:: TEKS DOKUMEN

27 December 2009

Mendapat durian runtuh (part II)

Ada pekerja seni (baca:pengamen) di dalam bus, terdiri dari dua orang
yang satu sebagai vocalis sedangkan yang lain bermain gitar.
Bertepatan dengan itu ada seorang ibu beserta anaknya menaiki bis dan duduk berseberangan denganku. si ibu sempat melontarkan senyuman padaku dan aku membalasnya ( dalam hati aku meyakini bahwa penduduk indonesia memang sangat ramah)

Pengamen tersebut mulai bernyanyi,entah apa lagu yang mereka nyanyikan, mungkin karangan mereka sendiri karena aku belum pernah mendengarnya baik di tv ataupun radio.
Setelah selesai "berdendang" si vocalis berjalan ke arah depan, lalu menghadap ke arah kami setelah berceloteh yang intinya dia meminta upah dari lagu yang telah ia nyanyikan tadi,kantong bekas permen kiss secara bergilir disodorkan ke setiap penumpang dari arah depan hingga belakang.
sambil menyiapkan koin 500,- aku terus memperhatikan setiap langkah penjemputan rezekinya.
hingga tiba di depanku, seorang anak lelaki kecil mengambil selembar uang berwarna merah dengan nominal 10.000,- dari dompet yang dia pegang lalu ia memasukkan
uang tersebut kedalam kantong yang disodorkan kepadanya, Aku tercengang melihat adegan itu, seorang anak lelaki kira-kira berumur 10 tahun, bertopi dan duduk di pangkuan sang ibu yang saat itu sedang memejamkan mata memberi uang sebesar 10.000,- kepada pengamen, entah apa yang ada dipikiran si anak saat itu, sempat aku berpikir mungkin sang ibu yang menyuruh si anak untuk memberi uang sebesar itu kepada pengamen, mungkin sang ibu sedang mendapatkan rezeki yang ingin ia bagikan sebagian kepada orang yang membutuhkan.
Sempat kuperhatikan sang pengamen tersenyum menerima uang sebesar itu yang tidak biasa ia terima dari penumpang pada umumnya.
Setelah menerima uang koin yang kuberikan, kedua pengamen itu memberi isyarat pada kenek untuk turun di tempat saat itu juga. mereka tidak melanjutkan "misinya" walaupun masih ada sekitar
7 kursi di belakangku. Sepertinya pengamen itu sudah puas dengan pendapatan kali ini sehingga memutuskan untuk berhenti lebih cepat dari biasanya.

5 menit kemuadian pengamen tersebut turun, kondektur mulai menarik uang karcis untuk penumpang yang baru naik.

::::
:: DATA YANG DISEDIAKAN

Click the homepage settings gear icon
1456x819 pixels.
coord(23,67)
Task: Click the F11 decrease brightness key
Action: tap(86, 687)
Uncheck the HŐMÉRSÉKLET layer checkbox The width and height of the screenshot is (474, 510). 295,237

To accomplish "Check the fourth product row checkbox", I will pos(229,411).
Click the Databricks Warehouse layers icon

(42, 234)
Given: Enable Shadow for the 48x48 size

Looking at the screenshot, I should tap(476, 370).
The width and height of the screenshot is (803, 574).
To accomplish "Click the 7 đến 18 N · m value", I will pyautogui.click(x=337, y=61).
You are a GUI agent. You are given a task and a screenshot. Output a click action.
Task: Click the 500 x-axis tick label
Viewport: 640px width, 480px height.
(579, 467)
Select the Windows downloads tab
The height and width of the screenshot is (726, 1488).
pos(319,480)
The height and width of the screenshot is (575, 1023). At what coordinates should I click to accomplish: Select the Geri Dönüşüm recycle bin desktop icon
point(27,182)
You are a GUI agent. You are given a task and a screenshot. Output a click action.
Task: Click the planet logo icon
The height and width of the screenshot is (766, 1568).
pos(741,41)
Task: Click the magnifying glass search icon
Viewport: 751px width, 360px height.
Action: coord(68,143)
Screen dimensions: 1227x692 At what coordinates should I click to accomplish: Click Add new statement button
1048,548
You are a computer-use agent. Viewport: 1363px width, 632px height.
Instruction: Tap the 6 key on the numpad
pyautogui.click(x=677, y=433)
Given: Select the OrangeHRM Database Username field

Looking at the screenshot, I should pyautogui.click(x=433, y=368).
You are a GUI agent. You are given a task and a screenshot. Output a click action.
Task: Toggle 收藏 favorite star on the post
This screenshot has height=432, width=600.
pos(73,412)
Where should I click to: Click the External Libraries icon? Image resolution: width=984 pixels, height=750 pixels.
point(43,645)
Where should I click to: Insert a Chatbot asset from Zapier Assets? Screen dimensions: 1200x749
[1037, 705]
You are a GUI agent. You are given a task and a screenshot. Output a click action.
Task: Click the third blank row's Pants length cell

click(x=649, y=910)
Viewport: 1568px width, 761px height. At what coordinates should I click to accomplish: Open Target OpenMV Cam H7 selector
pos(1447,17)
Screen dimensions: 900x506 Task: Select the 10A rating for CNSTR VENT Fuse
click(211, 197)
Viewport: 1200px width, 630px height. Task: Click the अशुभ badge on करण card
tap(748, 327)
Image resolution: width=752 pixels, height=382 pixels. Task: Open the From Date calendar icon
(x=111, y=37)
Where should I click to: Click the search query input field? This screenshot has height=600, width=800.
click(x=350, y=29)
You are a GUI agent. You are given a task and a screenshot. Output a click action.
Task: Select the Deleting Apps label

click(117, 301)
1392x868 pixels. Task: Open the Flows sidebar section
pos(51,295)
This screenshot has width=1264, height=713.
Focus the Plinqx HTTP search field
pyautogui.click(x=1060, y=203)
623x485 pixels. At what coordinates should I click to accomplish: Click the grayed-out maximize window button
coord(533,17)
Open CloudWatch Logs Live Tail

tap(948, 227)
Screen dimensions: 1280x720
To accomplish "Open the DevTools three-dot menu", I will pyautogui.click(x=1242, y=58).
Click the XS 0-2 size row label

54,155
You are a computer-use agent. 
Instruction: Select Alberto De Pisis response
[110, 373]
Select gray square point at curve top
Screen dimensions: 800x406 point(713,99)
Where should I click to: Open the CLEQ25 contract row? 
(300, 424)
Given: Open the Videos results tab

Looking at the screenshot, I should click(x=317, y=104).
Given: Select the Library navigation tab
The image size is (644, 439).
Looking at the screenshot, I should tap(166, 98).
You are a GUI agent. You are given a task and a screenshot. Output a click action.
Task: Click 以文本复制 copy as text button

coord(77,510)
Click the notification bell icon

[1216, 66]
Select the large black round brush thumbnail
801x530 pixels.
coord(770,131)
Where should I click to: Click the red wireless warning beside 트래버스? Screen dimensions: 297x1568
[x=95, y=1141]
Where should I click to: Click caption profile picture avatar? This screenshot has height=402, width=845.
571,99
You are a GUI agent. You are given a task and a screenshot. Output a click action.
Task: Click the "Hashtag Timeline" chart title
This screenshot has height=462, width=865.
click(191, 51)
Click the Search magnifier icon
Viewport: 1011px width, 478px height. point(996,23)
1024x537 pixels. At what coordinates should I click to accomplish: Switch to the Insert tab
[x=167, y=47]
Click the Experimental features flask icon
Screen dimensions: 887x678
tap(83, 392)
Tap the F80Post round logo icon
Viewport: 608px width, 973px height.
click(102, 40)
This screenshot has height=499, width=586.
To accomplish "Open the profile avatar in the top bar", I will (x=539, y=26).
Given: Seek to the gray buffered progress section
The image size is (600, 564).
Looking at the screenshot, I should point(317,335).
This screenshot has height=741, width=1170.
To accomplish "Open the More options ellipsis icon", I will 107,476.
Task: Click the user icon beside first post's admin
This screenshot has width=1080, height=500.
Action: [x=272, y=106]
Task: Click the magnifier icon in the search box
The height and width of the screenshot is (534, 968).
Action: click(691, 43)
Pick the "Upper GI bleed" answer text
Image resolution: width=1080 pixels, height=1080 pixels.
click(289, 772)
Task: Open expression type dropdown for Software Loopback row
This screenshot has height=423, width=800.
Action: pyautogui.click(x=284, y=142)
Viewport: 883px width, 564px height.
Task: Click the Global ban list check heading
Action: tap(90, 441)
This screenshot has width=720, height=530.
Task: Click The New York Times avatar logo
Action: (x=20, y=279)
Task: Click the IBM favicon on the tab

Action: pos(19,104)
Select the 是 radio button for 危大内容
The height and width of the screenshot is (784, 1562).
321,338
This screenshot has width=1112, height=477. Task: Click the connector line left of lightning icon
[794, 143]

::::

- _SOAL LATIHAN_
A) Apa saja ciri anak yang memberi uang 10.000 kepada pengamen menurut cerita tentang pengamen di bus itu? Sebutkan semuanya.
B) Jawablah pertanyaan berikut berdasarkan cerita tentang pengamen di bus itu.
(i) Berapa orang pengamen yang ada di dalam bus, dan apa peran masing-masing?
(ii) Wadah apa yang disodorkan kepada penumpang untuk menampung uang?
(iii) Kira-kira berapa kursi yang masih ada di belakang penulis ketika pengamen berhenti?
C) Mengapa kedua pengamen itu berhenti dan tidak meminta upah kepada penumpang di kursi belakang penulis, menurut cerita tentang pengamen di bus itu?

- _JAWABAN SOAL_
A)
- Anak lelaki kecil
- Berumur kira-kira 10 tahun
- Bertopi
- Duduk di pangkuan sang ibu

B)
(i) Dua orang: satu sebagai vokalis, yang lain bermain gitar.
(ii) Kantong bekas permen Kiss.
(iii) Sekitar 7 kursi.

C) Penulis menduga kedua pengamen itu sudah puas dengan pendapatan kali itu. Karena itu, mereka memutuskan berhenti lebih cepat dari biasanya.